_RECORDS SUPPLIED_
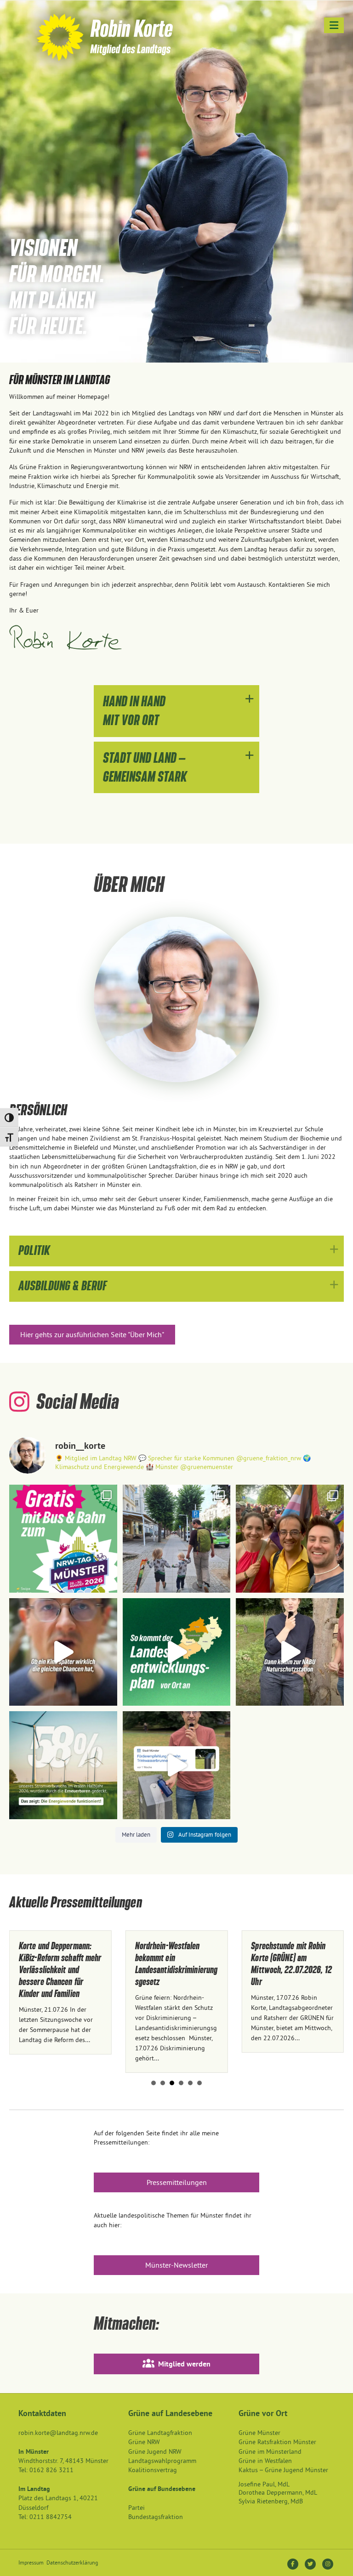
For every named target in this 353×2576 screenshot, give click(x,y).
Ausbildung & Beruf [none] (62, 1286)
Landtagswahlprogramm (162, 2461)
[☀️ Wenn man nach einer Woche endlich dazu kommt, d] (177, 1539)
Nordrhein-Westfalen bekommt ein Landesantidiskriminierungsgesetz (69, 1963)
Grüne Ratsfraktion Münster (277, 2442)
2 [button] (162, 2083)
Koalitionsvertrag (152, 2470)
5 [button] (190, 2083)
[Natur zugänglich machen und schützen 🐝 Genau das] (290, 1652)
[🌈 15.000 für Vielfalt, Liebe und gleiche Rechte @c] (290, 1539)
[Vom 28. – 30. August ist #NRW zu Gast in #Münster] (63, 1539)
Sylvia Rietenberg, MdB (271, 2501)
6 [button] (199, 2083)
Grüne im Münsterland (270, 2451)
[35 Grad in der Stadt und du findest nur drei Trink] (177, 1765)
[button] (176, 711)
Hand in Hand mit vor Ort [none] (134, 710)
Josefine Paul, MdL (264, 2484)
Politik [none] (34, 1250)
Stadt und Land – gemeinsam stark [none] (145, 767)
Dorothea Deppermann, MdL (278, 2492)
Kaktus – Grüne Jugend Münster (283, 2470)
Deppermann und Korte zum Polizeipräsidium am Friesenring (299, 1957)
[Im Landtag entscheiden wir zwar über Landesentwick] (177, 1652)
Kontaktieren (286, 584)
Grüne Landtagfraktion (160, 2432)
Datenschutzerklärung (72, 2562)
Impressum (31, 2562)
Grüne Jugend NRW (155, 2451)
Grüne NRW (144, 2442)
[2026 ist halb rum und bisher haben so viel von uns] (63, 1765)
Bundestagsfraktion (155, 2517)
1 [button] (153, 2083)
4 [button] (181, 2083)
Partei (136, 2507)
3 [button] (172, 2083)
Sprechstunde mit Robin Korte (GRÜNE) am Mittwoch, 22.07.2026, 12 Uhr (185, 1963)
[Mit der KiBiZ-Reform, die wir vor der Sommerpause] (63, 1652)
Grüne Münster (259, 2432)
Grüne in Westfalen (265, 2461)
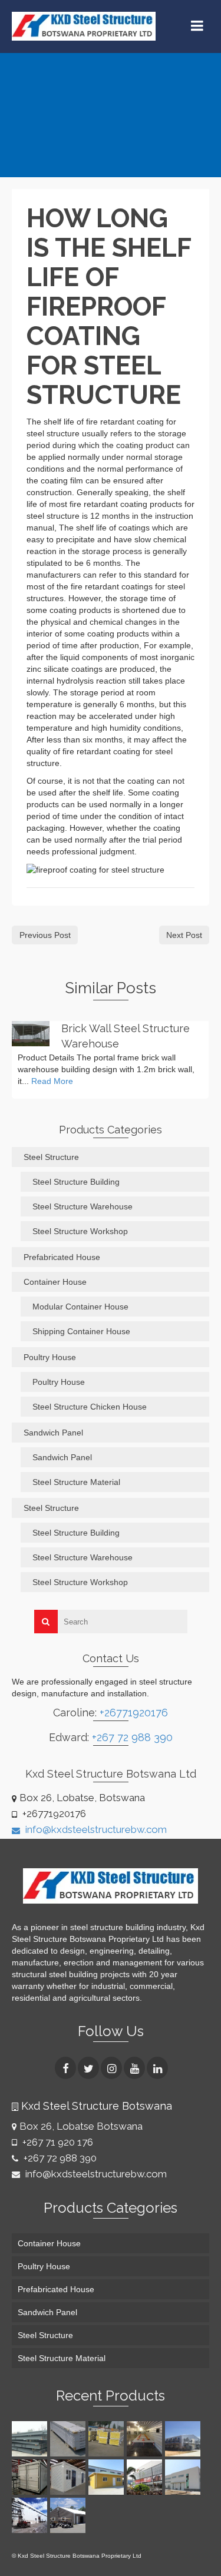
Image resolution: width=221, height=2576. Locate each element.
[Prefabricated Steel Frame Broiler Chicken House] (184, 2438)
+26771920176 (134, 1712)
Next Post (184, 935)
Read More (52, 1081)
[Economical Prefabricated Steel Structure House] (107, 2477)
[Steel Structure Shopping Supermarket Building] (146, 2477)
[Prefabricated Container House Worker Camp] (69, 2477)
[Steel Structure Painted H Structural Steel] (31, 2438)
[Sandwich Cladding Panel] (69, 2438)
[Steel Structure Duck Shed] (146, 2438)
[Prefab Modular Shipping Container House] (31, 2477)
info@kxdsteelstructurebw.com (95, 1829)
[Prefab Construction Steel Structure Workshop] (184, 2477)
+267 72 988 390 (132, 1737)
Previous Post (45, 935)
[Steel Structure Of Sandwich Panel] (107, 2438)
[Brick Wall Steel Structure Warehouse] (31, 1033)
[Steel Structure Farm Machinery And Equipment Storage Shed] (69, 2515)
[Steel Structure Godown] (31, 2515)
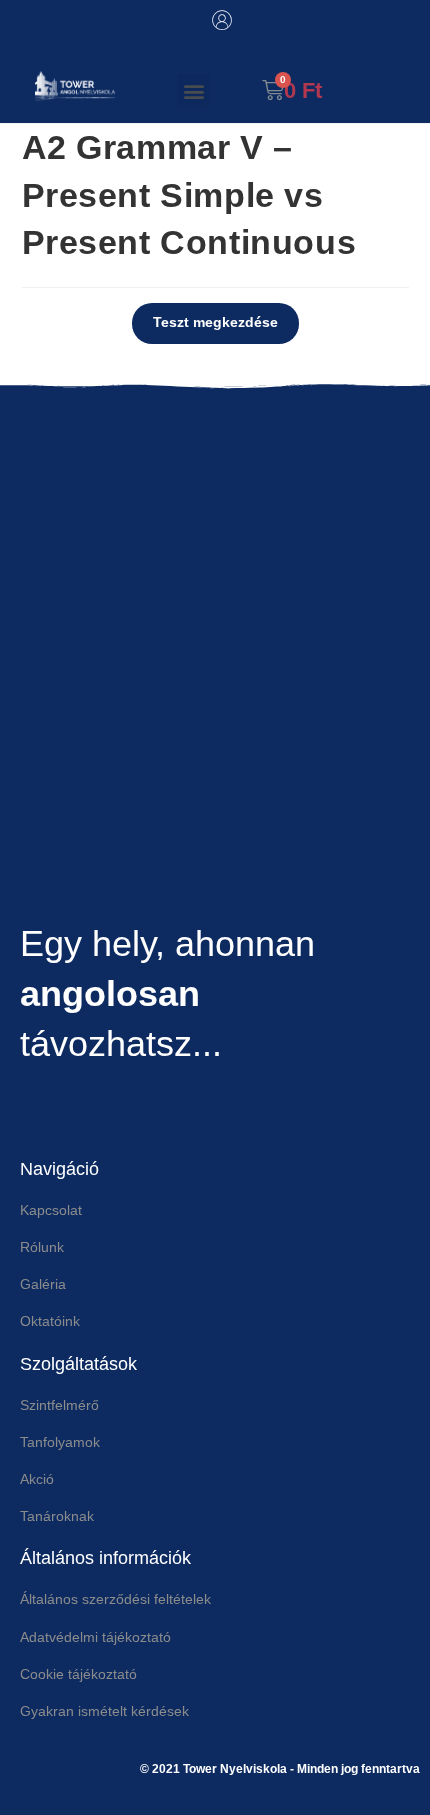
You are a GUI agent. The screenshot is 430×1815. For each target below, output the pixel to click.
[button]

_WORK TO COMPLETE_
Show all lines from the data above in which the word "Stadt" appears.

_EXERCISE OUTPUT_
[35 Grad in der Stadt und du findest nur drei Trink] (177, 1765)
Stadt und Land – gemeinsam stark [none] (145, 767)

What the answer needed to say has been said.